Brasil - Encaminhada à Câmara dos Deputados no início de abril, a PEC (Proposta de Emenda à Constituição) da Segurança Pública, apresentada pelo Governo Federal como um esforço para ampliar a proteção ao cidadão, propõe uma série de mudanças estruturais na segurança pública do país. Entre as alterações previstas, estão à inclusão do Susp (Sistema Único de Segurança Pública) na Constituição Federal, a atualização das atribuições das polícias federais, a criação de corregedorias autônomas e a previsão constitucional de fundos específicos para a área.
O ministro da Justiça e Segurança Pública, Ricardo Lewandowski, tem defendido a medida como um marco regulatório fundamental para dar maior solidez ao Susp, criado em 2018 por meio de uma lei ordinária. Segundo ele, a constitucionalização do sistema permitiria ao Brasil estruturar sua política de segurança de forma semelhante ao que acontece com o SUS (Sistema Único de Saúde), que coordena esforços nacionais e locais na área da saúde.
Na avaliação do governo, a medida é essencial para promover maior integração entre União, estados e municípios na formulação e execução das políticas de segurança.

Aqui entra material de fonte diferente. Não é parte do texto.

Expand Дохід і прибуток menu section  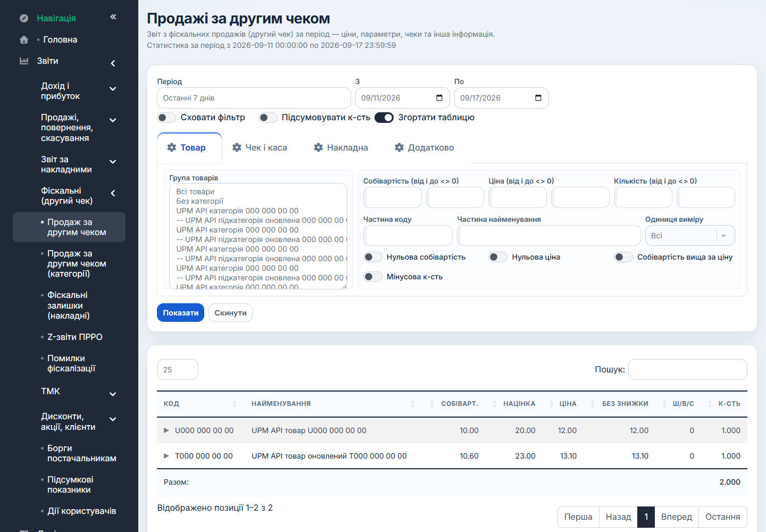113,89
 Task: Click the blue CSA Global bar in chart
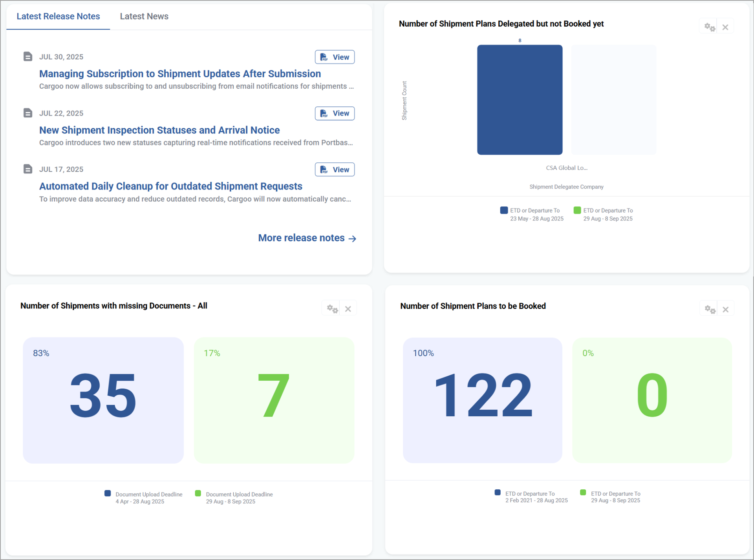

A proposta também visa padronizar protocolos operacionais, criar diretrizes gerais para o sistema penitenciário, estabelecer normas para coleta e tratamento de dados estatísticos e fixar as atribuições das guardas municipais.
Mudanças
Apesar das alterações previstas, especialistas criticaram as alterações. Um dos pontos que mais chamou a atenção foi à mudança no papel da PRF (Polícia Rodoviária Federal), que passaria a se chamar Polícia Viária Federal. Além do policiamento ostensivo nas rodovias, suas atribuições seriam ampliadas para incluir ferrovias e hidrovias, além de permitir o apoio direto às forças estaduais em operações de segurança pública. Segundo especialistas, a iniciativa poderá acarretar em riscos de sobreposição de funções e aumento da letalidade policial.
Outra inovação da PEC é a proposta de criação de corregedorias e ouvidorias com autonomia funcional. A medida tem o objetivo de reduzir interferências políticas e corporativistas em investigações internas e garantir maior transparência e controle sobre as forças de segurança. A constitucionalização dos Fundos Nacional de Segurança Pública e Penitenciário Nacional também está prevista, como forma de garantir a destinação de recursos à área, blindando-os contra cortes e contingenciamentos orçamentários.
Críticas
Os especialistas que analisaram o texto tem demonstrado ceticismo quanto ao impacto real da proposta sobre a segurança pública do país. Para a pesquisadora da Universidade Federal Fluminense Carolina Grillo, a PEC “não introduz mudanças efetivas” no modelo atual. “Ela apenas constitucionaliza práticas já existentes e não oferece uma resposta concreta à sensação de insegurança vivida pela população”.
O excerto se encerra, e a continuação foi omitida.